Semler v. United States, 18705.

Citation332 F.2d 6
Decision Date16 March 1964
Docket NumberNo. 18705.,18705.
PartiesNorman Nathan SEMLER, Appellant, v. The UNITED STATES of America, Appellee.
CourtUnited States Courts of Appeals. United States Court of Appeals (9th Circuit)

Rogan & Radding, and David M. Richman, Burbank, Cal., for appellant.

Charles A. Muecke, U. S. Atty., John E. Lindberg, Asst. U. S. Atty., and Jo Ann Diamos, Asst. U. S. Atty., Tucson, Ariz., for appellee.

Before BARNES, MERRILL and KOELSCH, Circuit Judges.

MERRILL, Circuit Judge.

Appellant stands convicted of conspiracy to steal and receive Government property in violation of 18 U.S.C. § 371, and, in three counts, of having received Government property knowing it to be stolen, in violation of 18 U.S.C. § 641.

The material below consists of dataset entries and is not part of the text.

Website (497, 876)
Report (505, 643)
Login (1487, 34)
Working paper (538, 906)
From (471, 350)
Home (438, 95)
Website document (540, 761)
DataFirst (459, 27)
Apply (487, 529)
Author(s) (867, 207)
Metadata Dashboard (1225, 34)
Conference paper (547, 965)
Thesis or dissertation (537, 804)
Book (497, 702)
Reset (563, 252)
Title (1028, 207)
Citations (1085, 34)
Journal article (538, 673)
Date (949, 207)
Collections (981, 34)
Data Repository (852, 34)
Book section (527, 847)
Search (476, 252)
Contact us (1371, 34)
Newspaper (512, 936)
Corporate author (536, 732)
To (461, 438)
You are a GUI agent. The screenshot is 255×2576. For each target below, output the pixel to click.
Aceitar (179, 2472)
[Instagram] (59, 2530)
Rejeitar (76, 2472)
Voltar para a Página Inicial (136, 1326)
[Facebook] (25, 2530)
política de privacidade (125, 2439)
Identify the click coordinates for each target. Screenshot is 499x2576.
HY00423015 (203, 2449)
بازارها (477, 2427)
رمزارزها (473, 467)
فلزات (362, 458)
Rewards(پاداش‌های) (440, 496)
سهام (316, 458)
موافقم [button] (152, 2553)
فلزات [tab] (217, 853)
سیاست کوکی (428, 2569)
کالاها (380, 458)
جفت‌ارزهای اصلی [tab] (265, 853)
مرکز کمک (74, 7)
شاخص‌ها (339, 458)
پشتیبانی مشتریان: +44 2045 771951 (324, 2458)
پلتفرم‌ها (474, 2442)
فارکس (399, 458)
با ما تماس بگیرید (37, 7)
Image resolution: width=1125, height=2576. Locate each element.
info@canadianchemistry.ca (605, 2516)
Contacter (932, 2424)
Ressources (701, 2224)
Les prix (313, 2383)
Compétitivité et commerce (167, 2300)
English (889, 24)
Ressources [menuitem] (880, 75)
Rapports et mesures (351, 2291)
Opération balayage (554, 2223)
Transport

Appellant asserts that the evidence was insufficient to sustain a conviction as to count 1, the conspiracy count, or as to counts 5, 7 and 10, the substantive counts.

In support of this assertion appellant relies solely on his own testimony to the effect that he did not know that the property purchased had been stolen. Evidence of knowledge was presented through testimony of Sergeant Howell (as to the entire period of the conspiracy as well as to the incidents covered by counts 5, 7 and 10), and Sergeant Wooldridge (as to the latter part of the conspiracy period and the incidents covered by counts 5, 7 and 10). It is apparent that the jury chose to believe these Government witnesses rather than appellant. With knowledge thus established there was ample evidence of guilt, not only of the substantive counts but of the conspiracy as well.

Appellant asserts error in the court's permitting Sergeant Howell to invoke the privilege of the Fifth Amendment and refuse to testify on cross-examination as to sales of stolen property to others than appellant. Appellant's position is that the witness had waived the privilege by testifying freely on direct examination as to the period of time involved.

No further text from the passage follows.